Roger Excoffon (1910-1983) was a major figure in French typography, the graphic arts and visual communication. Most of the typefaces he designed for the Olive foundry in Marseilles between 1945 and 1971 – with the active support of his director Marcel Olive, and his assistants José Mendoza y Almeida and Gérard Blanchard – became classics of advertising printing. Yet despite their omnipresence in the French urban landscape and beyond – or maybe because of it – Excoffon’s creations seem to have fallen from grace, especially since Modernism in the 1960s. On a personal level, these quintessential French faces are part of my cultural heritage. My two grand-mothers came from Wallonia, the French-speaking part of Belgium; my brother, sister and I were raised in French; and we spent almost all of our childhood summer holidays at the Côte d’Azur […]

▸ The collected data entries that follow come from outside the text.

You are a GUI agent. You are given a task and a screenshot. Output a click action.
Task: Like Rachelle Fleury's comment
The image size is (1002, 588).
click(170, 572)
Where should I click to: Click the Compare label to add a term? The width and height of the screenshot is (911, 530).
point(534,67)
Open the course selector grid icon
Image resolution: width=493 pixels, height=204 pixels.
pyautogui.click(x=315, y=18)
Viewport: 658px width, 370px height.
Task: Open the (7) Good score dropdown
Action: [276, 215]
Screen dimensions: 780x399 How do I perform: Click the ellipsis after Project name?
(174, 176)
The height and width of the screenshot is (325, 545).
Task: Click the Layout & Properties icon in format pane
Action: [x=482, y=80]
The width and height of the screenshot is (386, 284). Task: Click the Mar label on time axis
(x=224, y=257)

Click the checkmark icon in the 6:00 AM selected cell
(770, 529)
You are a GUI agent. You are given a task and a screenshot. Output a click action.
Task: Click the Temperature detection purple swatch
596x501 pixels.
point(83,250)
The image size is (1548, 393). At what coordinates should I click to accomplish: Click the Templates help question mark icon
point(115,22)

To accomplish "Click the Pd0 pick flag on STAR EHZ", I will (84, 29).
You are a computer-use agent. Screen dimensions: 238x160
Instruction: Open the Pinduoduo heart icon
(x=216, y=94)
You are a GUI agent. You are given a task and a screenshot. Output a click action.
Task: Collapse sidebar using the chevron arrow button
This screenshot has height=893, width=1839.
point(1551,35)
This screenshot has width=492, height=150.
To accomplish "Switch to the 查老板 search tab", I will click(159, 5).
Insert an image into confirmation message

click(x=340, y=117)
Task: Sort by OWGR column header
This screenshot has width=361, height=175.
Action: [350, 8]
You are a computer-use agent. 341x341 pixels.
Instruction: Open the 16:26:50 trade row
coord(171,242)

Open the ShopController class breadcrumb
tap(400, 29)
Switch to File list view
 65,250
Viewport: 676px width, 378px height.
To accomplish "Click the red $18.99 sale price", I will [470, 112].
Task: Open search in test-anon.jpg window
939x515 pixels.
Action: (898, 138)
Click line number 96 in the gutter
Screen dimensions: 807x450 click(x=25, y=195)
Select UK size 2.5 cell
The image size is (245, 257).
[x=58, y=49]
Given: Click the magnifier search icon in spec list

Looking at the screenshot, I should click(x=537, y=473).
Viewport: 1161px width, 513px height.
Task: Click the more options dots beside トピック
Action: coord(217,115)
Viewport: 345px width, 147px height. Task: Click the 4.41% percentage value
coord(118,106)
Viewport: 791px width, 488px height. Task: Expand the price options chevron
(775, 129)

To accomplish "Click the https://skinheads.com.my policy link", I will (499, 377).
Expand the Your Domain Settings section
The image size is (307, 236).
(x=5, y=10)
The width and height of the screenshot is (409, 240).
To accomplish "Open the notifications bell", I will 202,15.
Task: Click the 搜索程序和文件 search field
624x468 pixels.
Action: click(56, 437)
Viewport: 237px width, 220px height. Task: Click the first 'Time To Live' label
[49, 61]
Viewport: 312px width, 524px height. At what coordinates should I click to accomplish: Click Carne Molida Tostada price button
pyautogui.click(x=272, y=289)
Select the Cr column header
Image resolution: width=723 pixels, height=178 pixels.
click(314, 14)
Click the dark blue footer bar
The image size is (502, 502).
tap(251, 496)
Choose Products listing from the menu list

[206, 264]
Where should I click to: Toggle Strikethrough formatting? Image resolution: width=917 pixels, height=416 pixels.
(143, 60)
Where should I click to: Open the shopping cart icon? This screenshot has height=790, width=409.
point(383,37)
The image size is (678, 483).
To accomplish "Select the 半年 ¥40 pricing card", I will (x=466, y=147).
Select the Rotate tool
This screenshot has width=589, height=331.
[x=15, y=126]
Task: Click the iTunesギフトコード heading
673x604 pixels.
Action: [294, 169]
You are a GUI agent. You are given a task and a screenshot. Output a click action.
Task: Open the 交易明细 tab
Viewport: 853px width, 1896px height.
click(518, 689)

[…] Alongside the obligatory pictures of the protagonists of the book, the wealth of typographic illustrations is astonishing. From concept sketches over type drawings to finished specimens and advertising, the book is full to the brim with both black-and-white and colour images. On the one hand they illustrate Excoffon’s personal approach, which found its inspiration in the pictorial arts as well as the social sciences, while meeting the imperatives of the typographic industry. On the other hand they provide the reader a fascinating insight into how the Olive Foundry marketed and advertised their type.
Besides offering a comprehensive overview of someone’s life and body of work, good monographs should teach you something new. The best ones however make you reappraise what you thought you knew, challenging your previous opinion. And this is exactly what Roger Excoffon et la fonderie Olive succeeded in doing. The book is full of nuggets, like finding out the real reason why Banco was designed, and how it managed to defeat its direct competitor Jacno from Deberny & Peignot. For example I never thought much of Mistral, but reading its story and technical background finally made me appreciate the ingenuity of this remarkable achievement in type design. And the chapter on Antique Olive makes a convincing case of having this family up there with Univers and Helvetica in the pantheon of great post-war sans serif families. Roger Excoffon et la fonderie Olive is a fascinating, insightful, and entertaining book, which should be on any serious typophile’s must-read list.